シリコンバレーが切り拓く「軍需新時代」の不安、スタートアップが相次いで台頭しているが「いずれ持続不可能になる」との声も
スタートアップの勢いは加速しており、2024年には国防総省によるスタートアップ向け支出が前年比で2倍以上に拡大した。ただシリコンバレー・ディフェンス・グループの報告書によると、国防予算全体にスタートアップが占める割合は依然として全体の1%未満にとどまっている。
防衛予算の大半が向かう先は、依然として伝統的な大手請負企業に集中している。具体的には、ロッキード・マーチン、RTX、ボーイング、ノースロップ・グラマン、ゼネラル・ダイナミクスの5社だ。これらの企業は「ビッグファイブ」と呼ばれ、何十年にもわたり米国の防衛産業を支えてきた存在であり、政界との結びつきも極めて強い。
高い参入障壁に直面
こうした老舗企業は、確立されたサプライチェーンと大規模な生産設備という強みを持つ一方で、ワシントンやシリコンバレーの関係者からは「官僚的な階層構造に縛られ、技術革新のスピードが遅すぎる」との批判も根強い。対照的に、スタートアップは機動的な組織体制や最新鋭の技術力を強みとするが、実績に乏しい場合が多く、信頼性を最重視する政府の調達制度においては依然として高い参入障壁に直面している。

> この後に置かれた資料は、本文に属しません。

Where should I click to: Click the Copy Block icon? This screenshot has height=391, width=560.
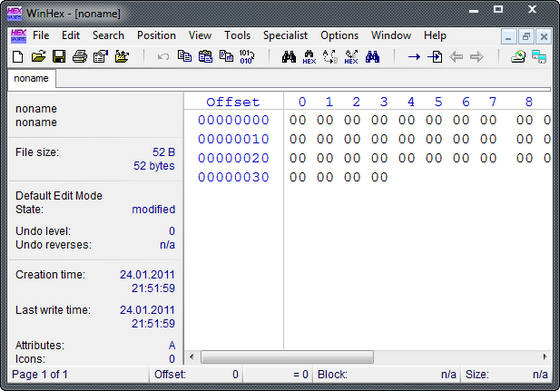pos(185,56)
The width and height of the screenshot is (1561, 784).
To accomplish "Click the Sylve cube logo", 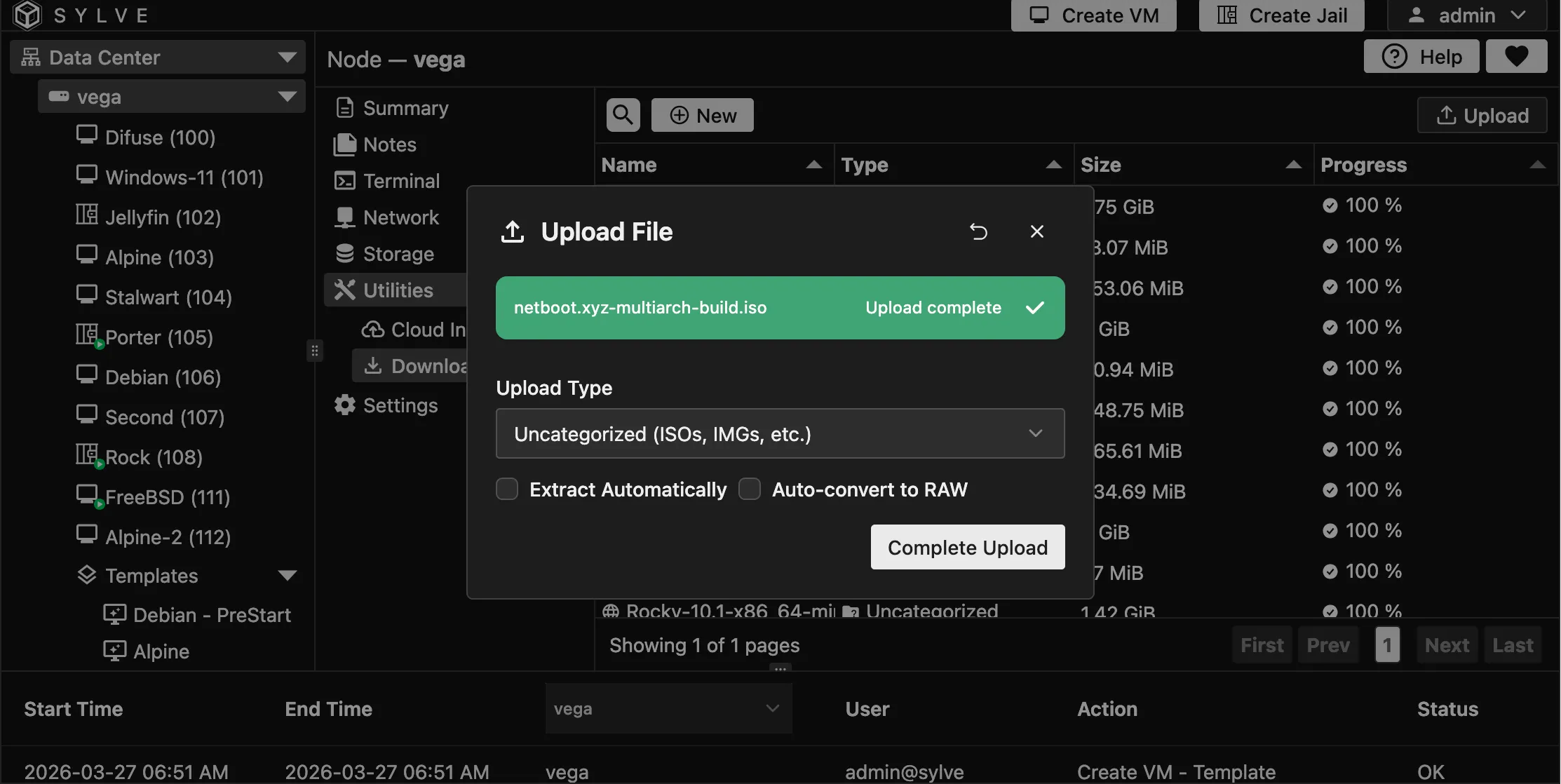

「市場はこれらスタートアップに成長を求めており、投資家もそれを後押ししている。しかし、国防総省はその流れに対応できる契約インフラや資金面での柔軟性をまだ整備できていない」と、シリコンバレー・ディフェンス・グループは報告書で指摘。その結果、民間資本が成長を続ける一方で、国防予算は旧来のプロセスや既存の請負企業に縛られたままという、「スピードが異なる2つのエコシステム」が形成される恐れがある。
「この状態は、いずれ持続不可能になる」と報告書の著者らは強調。「このままでは、エコシステム全体の成長の勢いが失われるリスクがある」と警鐘を鳴らしている。